On the other hand, “Deaf” with the big D refers to people who identify as culturally deaf and have a strong deaf identity. Oftentimes, these people are “woke” and proud to be deaf, partly because they went to schools for the deaf as kids.

In these Deaf schools, students learned, talked, and exchanged ideas not in English or Filipino, but in Filipino Sign Language! In short, this was the mother tongue for deaf learners. Unfortunately, very few Filipinos know how to use—or are even aware of—Filipino Sign Language (FSL), which greatly limits opportunities for the Deaf community.

Filipino Sign Language Bill

However, this is all about to change with the filing of the Filipino Sign Language Act (SB1455) by Senator Nancy Binay. Aside from recognizing FSL as the national sign language of the Philippines, the proposed law would significantly increase the Deaf community’s access to health, employment, justice, media, and culture and the arts.

The bill was filed thanks to the tireless efforts of the Philippine Federation of the Deaf and its 55 Deaf member organizations. For over two decades, these people’s organizations had campaigned for recognition of their community’s unique visual language. In fact, the House of Representatives passed their own version of the bill before the 2016 national election! The FSL Act has now been refiled by Representative Antonio Tinio of the ACT Teachers Partylist, a member of the progressive Makabayan bloc.
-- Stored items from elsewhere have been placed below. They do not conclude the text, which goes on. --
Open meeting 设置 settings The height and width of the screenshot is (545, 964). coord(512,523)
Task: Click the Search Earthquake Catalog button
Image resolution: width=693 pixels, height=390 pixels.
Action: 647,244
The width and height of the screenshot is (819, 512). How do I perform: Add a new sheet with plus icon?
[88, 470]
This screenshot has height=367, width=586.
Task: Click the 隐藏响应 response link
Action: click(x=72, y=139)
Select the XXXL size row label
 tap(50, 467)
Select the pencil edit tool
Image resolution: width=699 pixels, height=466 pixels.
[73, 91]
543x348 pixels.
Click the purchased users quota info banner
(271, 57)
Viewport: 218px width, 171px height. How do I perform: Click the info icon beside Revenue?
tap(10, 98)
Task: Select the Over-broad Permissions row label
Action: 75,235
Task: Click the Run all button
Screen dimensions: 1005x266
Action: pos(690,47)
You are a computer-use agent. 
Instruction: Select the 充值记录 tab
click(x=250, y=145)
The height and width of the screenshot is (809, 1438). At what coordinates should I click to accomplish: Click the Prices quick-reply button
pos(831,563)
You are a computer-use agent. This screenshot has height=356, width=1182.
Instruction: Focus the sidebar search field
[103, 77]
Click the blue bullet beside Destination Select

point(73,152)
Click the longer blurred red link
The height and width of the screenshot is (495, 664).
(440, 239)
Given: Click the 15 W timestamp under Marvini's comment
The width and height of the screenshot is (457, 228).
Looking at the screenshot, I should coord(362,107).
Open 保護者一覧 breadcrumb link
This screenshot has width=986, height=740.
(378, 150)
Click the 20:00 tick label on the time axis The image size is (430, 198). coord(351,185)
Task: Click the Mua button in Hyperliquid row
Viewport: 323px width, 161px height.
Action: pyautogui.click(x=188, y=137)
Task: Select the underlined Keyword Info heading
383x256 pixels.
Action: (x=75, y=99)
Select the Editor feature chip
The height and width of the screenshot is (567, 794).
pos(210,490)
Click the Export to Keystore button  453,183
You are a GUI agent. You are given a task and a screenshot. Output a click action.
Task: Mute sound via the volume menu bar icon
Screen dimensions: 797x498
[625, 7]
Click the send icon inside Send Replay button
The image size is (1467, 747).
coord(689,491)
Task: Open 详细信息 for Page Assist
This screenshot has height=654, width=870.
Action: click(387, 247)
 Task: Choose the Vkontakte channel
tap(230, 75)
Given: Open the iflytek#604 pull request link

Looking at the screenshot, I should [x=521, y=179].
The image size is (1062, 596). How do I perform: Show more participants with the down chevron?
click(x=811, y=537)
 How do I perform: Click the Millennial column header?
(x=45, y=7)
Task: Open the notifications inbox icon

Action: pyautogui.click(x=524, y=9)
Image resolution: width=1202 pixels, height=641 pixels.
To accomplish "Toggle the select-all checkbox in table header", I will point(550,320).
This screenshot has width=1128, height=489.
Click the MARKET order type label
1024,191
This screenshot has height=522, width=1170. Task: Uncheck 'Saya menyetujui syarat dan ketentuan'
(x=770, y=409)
According to the Federation, though American Sign Language has been a significant influence on FSL (a throwback to our colonial roots), signing and sign language was used in the Philippines over 400 years ago. Imagine this—people were using sign language when they were building UST!

And all this time—from the 1590s to the present—the Deaf community has been at the margins. Nevertheless, they are hopeful that 2017 will finally be the year Filipinos recognize the beauty of their linguistic and cultural heritage, and stand with them to claim their human rights.

Let’s help campaign for the FSL Act! You can find the Philippine Federation of the Deaf on Facebook: PFDeaf. You can also write your Representative in Congress or favorite Senator to ask them to support this bill! What are you waiting for? Let’s support our Filipino Deaf community!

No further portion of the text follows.